TEXTE CITÉ:
══════════

Par ailleurs, dans le contexte individuel d’un manque de temps chronique, la stabilité du budget-temps de transport apparaît comme un paradoxe. Les activités constituant les emplois du temps sont de plus en plus morcelées. Le temps accordé aux activités primaires, telles que le sommeil ou la sustentation est peu à peu réduit. Pourtant, le budget-temps de transport reste stable, alors même que les moyens de déplacement sont de plus en plus rapides et procurent donc la possibilité de le réduire. Ce paradoxe est le signe que le transport occupe une position particulière dans les programmes d’activités. Il possède, en effet, un double rôle. D’une part, il est la condition nécessaire à la poursuite de toute activité hors-domicile. En ce sens, il occupe du temps et peut être perçu comme un coût nécessaire et subi. D’autre part, il constitue une activité à part entière. Le temps de transport possède alors une valeur intrinsèque, et ce d’autant qu’il y a des possibilités de réappropriation de ce temps. La poursuite d’activités durant les temps de déplacement est de plus en plus fréquente, les temps de déplacement devenant des temps d’activités multiples. En conséquence, dans la résolution de la concurrence entre les activités pour la ressource temporelle, le temps de transport pourra aussi bien être considéré comme un coût d’accès à une activité que comme une activité en soi.

══════════

DONNÉES FOURNIES:

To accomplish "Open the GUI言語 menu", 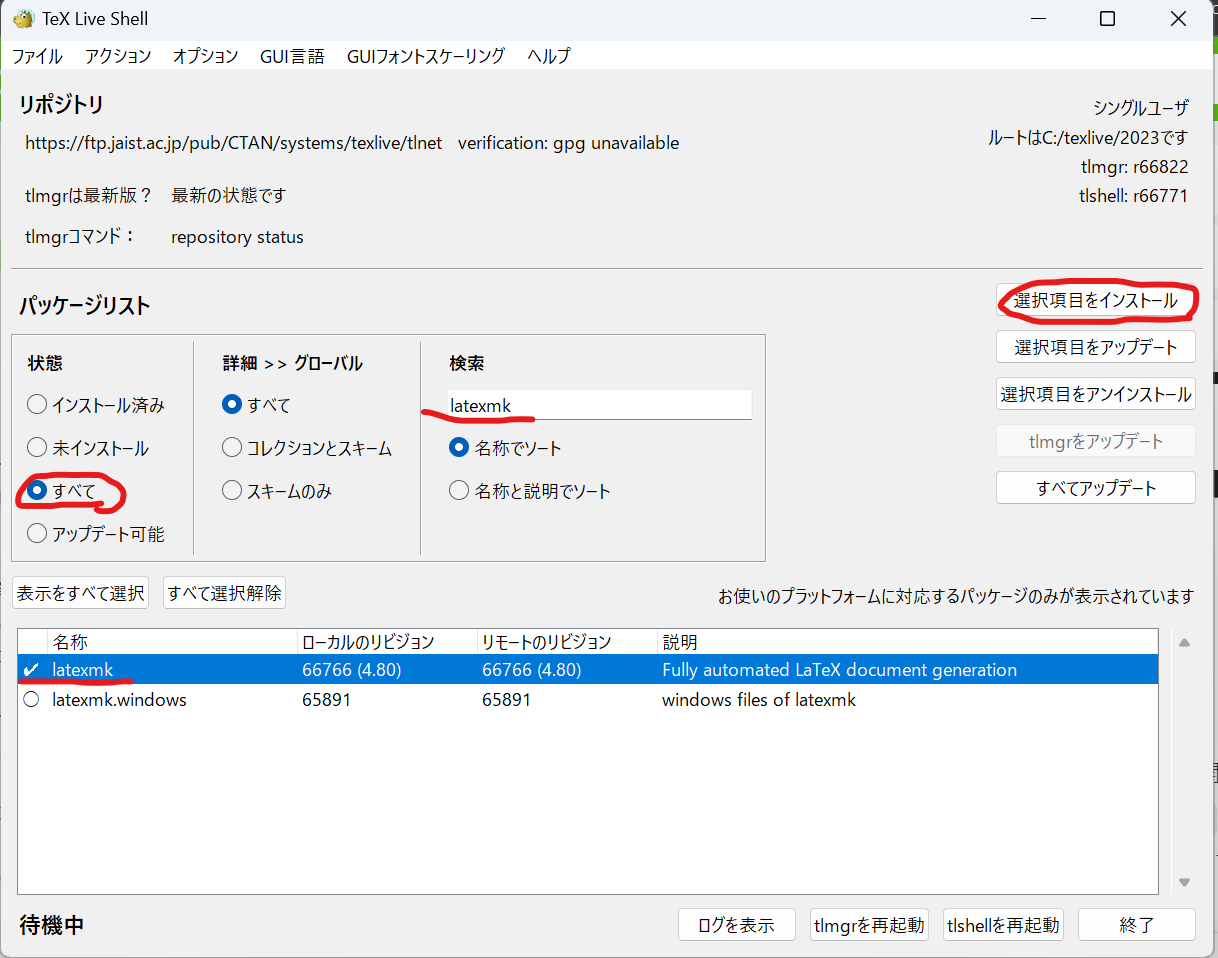I will click(x=292, y=57).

══════════

CONSIGNE: D'après le texte sur le budget-temps de transport, quelles activités primaires voient le temps qui leur est accordé peu à peu réduit ? Ces données proviennent d'une autre source que le texte.

CORRIGÉ: Le sommeil et la sustentation.